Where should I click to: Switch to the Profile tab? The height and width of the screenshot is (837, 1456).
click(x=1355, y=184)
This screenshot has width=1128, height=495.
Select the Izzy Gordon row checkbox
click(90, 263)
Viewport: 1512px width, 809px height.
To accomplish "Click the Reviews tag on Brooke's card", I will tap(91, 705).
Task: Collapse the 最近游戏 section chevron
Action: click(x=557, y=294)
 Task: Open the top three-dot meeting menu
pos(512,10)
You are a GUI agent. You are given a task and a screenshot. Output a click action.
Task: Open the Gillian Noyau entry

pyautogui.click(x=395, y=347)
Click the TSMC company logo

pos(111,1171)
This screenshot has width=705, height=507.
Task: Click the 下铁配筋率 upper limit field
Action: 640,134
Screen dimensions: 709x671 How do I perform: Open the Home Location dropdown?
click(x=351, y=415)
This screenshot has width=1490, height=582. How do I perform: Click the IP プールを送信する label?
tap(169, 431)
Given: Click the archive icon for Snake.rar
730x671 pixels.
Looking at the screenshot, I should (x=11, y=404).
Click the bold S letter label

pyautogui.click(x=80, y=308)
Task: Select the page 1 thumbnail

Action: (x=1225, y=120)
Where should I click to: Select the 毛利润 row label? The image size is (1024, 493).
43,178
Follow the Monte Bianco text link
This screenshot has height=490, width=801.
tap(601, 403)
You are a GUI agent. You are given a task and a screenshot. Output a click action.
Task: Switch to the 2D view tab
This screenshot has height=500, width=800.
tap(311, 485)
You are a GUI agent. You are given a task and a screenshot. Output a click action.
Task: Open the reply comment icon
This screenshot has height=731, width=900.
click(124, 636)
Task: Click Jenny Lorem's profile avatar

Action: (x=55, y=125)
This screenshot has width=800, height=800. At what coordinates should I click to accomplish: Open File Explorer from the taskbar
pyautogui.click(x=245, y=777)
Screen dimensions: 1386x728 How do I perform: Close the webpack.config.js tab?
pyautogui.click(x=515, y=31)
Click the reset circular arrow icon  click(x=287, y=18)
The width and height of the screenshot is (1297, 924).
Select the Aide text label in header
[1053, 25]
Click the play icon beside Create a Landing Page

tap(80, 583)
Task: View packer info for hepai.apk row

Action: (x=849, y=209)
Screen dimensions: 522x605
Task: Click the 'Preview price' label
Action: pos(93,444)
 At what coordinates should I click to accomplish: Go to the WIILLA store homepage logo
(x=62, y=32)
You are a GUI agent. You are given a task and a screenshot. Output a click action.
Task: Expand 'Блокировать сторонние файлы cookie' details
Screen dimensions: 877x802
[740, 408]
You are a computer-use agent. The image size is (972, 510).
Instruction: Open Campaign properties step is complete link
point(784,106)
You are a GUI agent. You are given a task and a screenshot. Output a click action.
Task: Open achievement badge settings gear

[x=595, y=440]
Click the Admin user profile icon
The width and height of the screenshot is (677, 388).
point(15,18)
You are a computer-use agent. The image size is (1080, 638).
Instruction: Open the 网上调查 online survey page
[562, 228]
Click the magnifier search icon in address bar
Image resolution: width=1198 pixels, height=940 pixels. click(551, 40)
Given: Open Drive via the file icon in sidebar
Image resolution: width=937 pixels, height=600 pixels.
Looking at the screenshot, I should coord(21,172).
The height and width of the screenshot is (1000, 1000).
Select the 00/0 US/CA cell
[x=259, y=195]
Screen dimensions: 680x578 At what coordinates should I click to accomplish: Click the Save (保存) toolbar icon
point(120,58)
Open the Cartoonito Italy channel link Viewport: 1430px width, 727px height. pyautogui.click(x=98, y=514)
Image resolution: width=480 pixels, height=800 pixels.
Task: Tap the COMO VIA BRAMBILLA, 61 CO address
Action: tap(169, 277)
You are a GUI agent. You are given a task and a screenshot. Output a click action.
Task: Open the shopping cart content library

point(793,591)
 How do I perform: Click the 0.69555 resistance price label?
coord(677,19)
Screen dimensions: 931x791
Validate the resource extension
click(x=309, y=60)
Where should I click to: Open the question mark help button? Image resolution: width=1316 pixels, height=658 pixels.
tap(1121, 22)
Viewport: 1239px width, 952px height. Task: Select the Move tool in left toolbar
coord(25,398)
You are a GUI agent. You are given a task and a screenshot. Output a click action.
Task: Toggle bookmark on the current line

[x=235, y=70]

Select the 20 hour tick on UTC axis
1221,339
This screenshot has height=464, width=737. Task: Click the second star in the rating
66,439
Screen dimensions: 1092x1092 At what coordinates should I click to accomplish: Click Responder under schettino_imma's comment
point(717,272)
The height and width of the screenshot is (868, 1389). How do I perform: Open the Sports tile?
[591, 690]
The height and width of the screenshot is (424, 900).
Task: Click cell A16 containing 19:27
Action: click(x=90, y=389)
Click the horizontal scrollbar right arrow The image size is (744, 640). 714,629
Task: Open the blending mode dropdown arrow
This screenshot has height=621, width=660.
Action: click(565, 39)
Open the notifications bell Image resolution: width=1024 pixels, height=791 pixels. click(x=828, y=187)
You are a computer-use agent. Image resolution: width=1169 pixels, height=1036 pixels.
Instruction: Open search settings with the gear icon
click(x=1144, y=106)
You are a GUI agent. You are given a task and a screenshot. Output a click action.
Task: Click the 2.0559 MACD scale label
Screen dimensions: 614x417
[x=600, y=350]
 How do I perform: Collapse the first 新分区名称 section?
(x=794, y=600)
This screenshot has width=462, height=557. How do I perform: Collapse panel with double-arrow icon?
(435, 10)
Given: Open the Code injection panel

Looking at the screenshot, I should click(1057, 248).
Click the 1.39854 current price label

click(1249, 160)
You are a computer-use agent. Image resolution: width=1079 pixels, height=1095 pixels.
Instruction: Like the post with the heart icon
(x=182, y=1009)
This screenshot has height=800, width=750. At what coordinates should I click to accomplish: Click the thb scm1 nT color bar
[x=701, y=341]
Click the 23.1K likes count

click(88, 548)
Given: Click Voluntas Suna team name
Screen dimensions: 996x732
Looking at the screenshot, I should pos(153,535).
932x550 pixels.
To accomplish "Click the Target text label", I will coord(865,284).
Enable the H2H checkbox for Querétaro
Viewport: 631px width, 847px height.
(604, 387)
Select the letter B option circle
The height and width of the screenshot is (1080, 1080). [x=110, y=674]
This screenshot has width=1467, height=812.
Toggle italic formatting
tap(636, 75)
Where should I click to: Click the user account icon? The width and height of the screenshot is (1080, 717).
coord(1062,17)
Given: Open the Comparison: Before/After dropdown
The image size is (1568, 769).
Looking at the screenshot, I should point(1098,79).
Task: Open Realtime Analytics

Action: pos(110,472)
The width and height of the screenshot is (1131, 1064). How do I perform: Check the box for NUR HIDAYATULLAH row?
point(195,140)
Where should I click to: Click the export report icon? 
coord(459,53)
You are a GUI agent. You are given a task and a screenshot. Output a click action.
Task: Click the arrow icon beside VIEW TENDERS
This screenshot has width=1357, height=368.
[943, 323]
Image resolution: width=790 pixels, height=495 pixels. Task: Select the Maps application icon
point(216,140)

**Work order**.
Copy from the entries above each line in which the string "computer" can be found.

**Solution to this exercise**.
You are a computer-use agent. The image size is (972, 510).
You are a computer-use agent. The image size is (1080, 638).
You are a computer-use agent. Image resolution: width=1169 pixels, height=1036 pixels.
You are a computer-use agent. Image resolution: width=1079 pixels, height=1095 pixels.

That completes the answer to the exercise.